Elvira was diagnosed with Alzheimer’s disease in 2003, at age 89 years. Soon thereafter, her family moved her and their father to an assisted-living facility. She died two years later at age 91. During these few years, Moraga reaches an understanding of her mother’s spiritual life, i.e., the Native spirits that animated her and remained after she died. Moraga writes about the “pull” of the spirits of Vera’s ancestors and other family members and her movement from the world of the living to the world of spirits.
As difficult as it was for Moraga and her family to witness their matriarch’s movement away from them in the final years of her life, Moraga finds comfort in her belief that Elvira was moving into another place, a separate place, where her core being was connecting with spirits from the “other side.” About Elvira’s transition, Moraga wrote, “During those years, I had watched my mother begin to cultivate her dead ancestor relatives as her daily intimates. Spirit relations had come to reside in that small white house and increased in meaning as my mother’s remembered world lessened in importance.” Eventually, Moraga went on, “Spirit relatives … surrounded her.”

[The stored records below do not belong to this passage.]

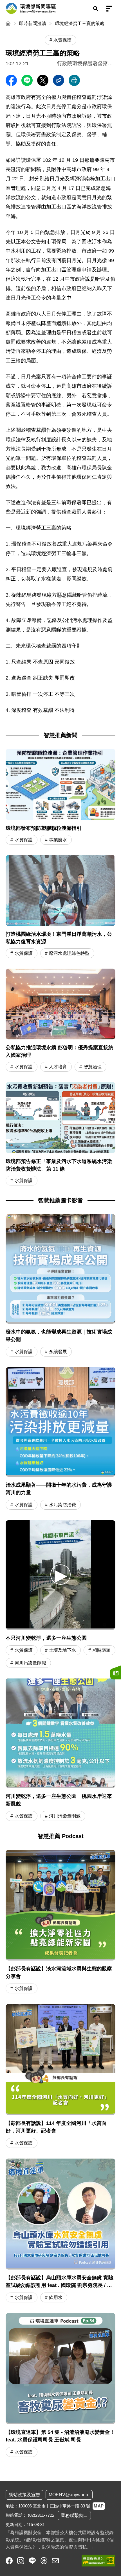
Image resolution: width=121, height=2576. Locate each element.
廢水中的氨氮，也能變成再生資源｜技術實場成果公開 (59, 1335)
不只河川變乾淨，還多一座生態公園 (46, 1638)
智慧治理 (93, 1066)
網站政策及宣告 (24, 2494)
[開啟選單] (109, 8)
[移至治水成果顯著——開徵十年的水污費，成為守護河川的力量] (60, 1422)
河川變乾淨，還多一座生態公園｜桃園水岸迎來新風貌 (59, 1800)
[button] (60, 1574)
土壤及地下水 (62, 1650)
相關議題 (102, 1650)
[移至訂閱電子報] (115, 1672)
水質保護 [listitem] (62, 40)
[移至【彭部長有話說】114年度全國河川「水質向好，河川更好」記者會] (60, 2077)
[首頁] (9, 23)
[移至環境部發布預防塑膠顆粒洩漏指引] (60, 797)
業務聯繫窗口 (74, 2515)
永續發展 (58, 1351)
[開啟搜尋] (95, 8)
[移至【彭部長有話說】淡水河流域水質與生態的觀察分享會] (60, 1922)
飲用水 (55, 2297)
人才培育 (58, 1066)
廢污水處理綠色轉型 (69, 953)
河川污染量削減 (30, 1662)
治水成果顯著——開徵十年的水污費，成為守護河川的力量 (59, 1488)
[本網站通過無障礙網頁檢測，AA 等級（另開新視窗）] (98, 2560)
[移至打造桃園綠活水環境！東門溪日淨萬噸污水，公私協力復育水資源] (60, 907)
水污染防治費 (62, 1504)
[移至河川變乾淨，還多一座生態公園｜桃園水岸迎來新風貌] (60, 1733)
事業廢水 (58, 839)
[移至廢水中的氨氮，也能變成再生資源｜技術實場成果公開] (60, 1269)
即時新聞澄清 (32, 23)
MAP (99, 2506)
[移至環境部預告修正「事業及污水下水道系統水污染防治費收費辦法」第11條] (60, 1134)
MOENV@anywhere (69, 2494)
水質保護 (24, 839)
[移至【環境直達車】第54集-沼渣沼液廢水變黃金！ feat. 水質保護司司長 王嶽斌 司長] (60, 2386)
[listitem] (9, 2560)
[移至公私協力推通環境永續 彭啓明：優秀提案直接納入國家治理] (60, 1021)
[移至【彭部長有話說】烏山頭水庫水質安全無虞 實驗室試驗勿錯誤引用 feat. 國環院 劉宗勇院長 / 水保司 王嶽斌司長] (60, 2231)
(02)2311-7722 (41, 2515)
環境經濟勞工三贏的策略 (79, 23)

Nine months after Elvira’s death, Moraga, her son, and her sister returned to the family home in San Gabriel to see if they had left anything behind when they moved. They were greeted by a Latino, the father of the new owner, who showed them around the yard where Elvira had cared lovingly for her jacaranda, roses, yerba buena, and bougainvillea. Moraga writes about that day on the last page of her memoir: “My mother left her self planted there in those rosebushes in the once Tongva village of Sibangna. That’s it. It was she who brought our Moraga clan to San Gabriel and its surroundings in 1961. I return through these pages.”
I was moved by Moraga’s generosity in sharing, in beautiful prose, her mother’s life and her own journey. My own mother developed dementia near the end of her life, so I was grateful to read Moraga’s take on dementia. I also was moved by Moraga’s and Elvira’s connections, both cognitive and spiritual, to their Indigenous ancestors, not because I have Indigenous ancestors but because I haven’t thought deeply about my own ancestors, who came to America from Norway and Germany and settled on land on which Indigenous peoples had lived for generations. Also, like Moraga—a descendant of Native Americans, Spaniards, and Anglos—I am a descendant of several strands of humanity, some known and others not known. I have not yet reckoned with my heritage. Like Moraga, there have been times “in my life when I began to look backwards,” if only fleetingly and through cloudy lenses. Moraga has helped me see more clearly.